In the Sixties she’d been the epitome of glamour and she showed me a side of
her country I would otherwise never have seen. Her name was Sophia and I
fell in love with her. Only one thing stood in our way. Sophia was a motor
scooter. A 1961-model Vespa, to be precise.
The idea to ride around Italy on a Vespa first came to me as a teenager
growing up in Sydney. Sydney was not the lively, cosmopolitan city back then
that it is today. Dinner was meat and two veg and Sunday-afternoon
television consisted of Abbott and Costello reruns. Occasionally they would
show an old black-and-white Italian movie and Mum would make lasagne.
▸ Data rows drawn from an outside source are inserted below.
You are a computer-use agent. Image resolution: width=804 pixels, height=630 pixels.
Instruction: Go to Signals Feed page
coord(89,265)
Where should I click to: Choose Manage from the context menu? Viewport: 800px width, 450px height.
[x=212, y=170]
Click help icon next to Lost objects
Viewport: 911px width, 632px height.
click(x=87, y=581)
On those days I’d get a glimpse of another world on our flickering Grundig. A
place where all a guy had to do to look cool was jump on a Vespa and buzz
down to a café, a beach or glamorous nightclub where a clutch of glamorous
women with big, pointy and slightly dangerous-looking breasts would flirt
with him.
Over the years movies such as La Dolce Vita, Roman Holiday and
more recently, The Talented Mr Ripley all embroidered my dream of
going to Italy and buy a Vespa. To ride around the countryside drinking
espresso and flirting with women with curvaceous figures and dark, burning
eyes. To live the dolce vita, the sweet life, like Marcello
Mastroianni, in a sharp suit and Ray-Bans. In the summer I turned 40 I
decided to make it a reality.
I was very particular about the kind of Vespa I wanted. It had to be as old as
me and in roughly the same condition — a little rough around the edges but
going OK. It had to have saddle seats and a little too much chrome. And it
couldn’t be too sparkly. I wanted a Vespa that had been allowed to age
gracefully, not tarted up with a shoddy spray job and a lick of tyre black.
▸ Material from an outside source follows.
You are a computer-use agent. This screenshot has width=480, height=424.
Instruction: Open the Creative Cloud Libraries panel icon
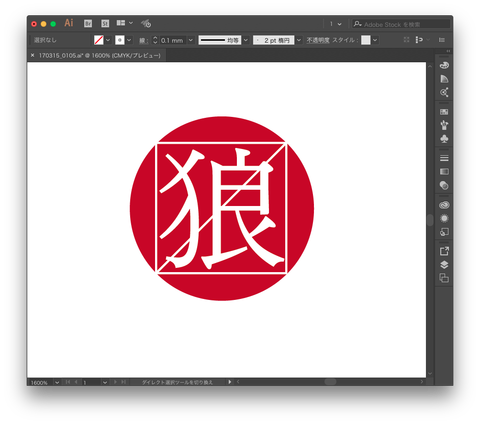coord(444,205)
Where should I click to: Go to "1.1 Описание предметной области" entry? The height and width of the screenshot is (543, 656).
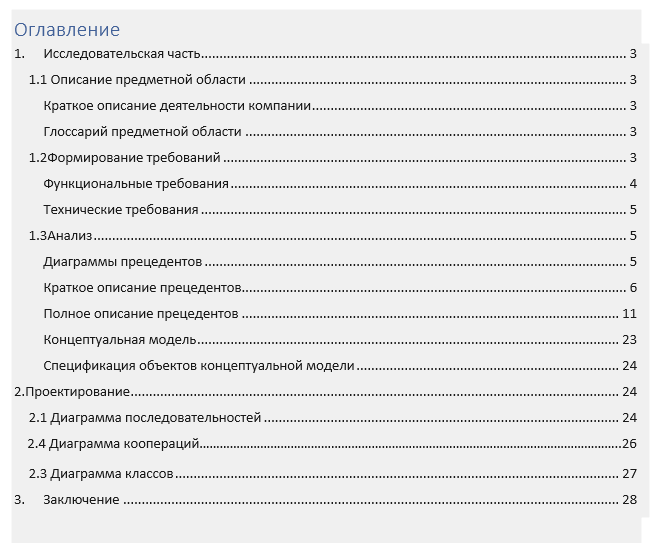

I found it one night on Italian eBay.
Of course my dream could have ended in tears there and then. Italians are the
kind of people who spend their days making love and dreaming up new ways to
avoid tax, not the type you’d send money to over the internet for a motor
scooter that may not even exist.
But I hadn’t counted on that special place Vespas have in Italian hearts.
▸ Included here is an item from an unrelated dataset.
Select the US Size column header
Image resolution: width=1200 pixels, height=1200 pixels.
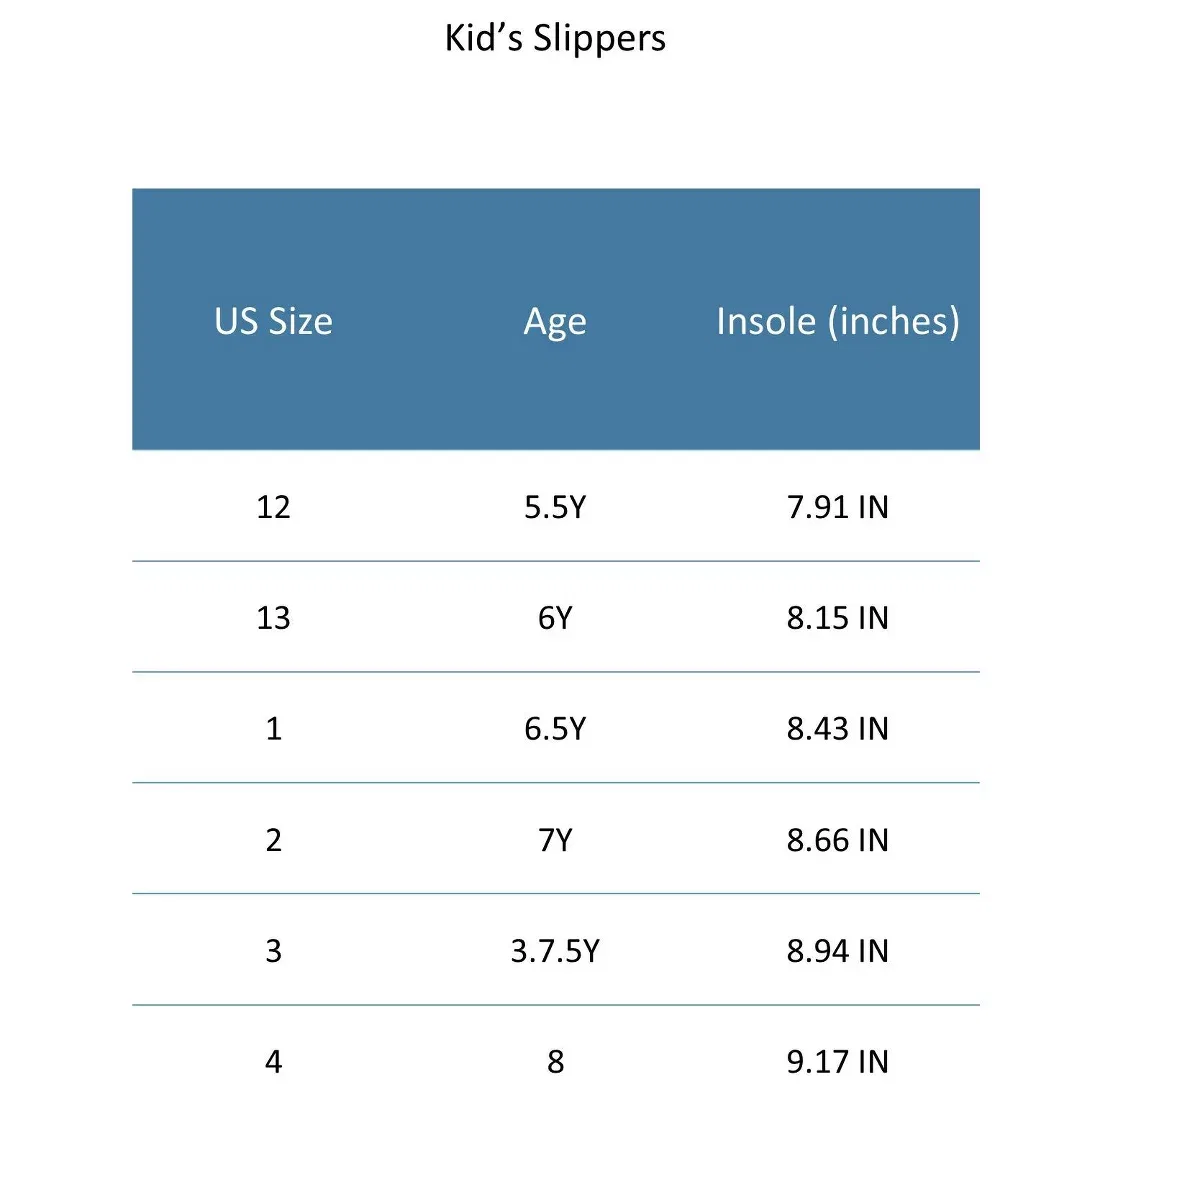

Gianni, the guy I bought the bike from, loved the idea that I was coming all
the way from Australia to ride his scooter in Italy and went out of his way
to help me. I didn’t have to pay him until I got to Milan. He let me keep
her registered in his name for the summer. And he bought me a lunch over
which he explained how things really work in Italy: “There is the law, and
there is intelligence.”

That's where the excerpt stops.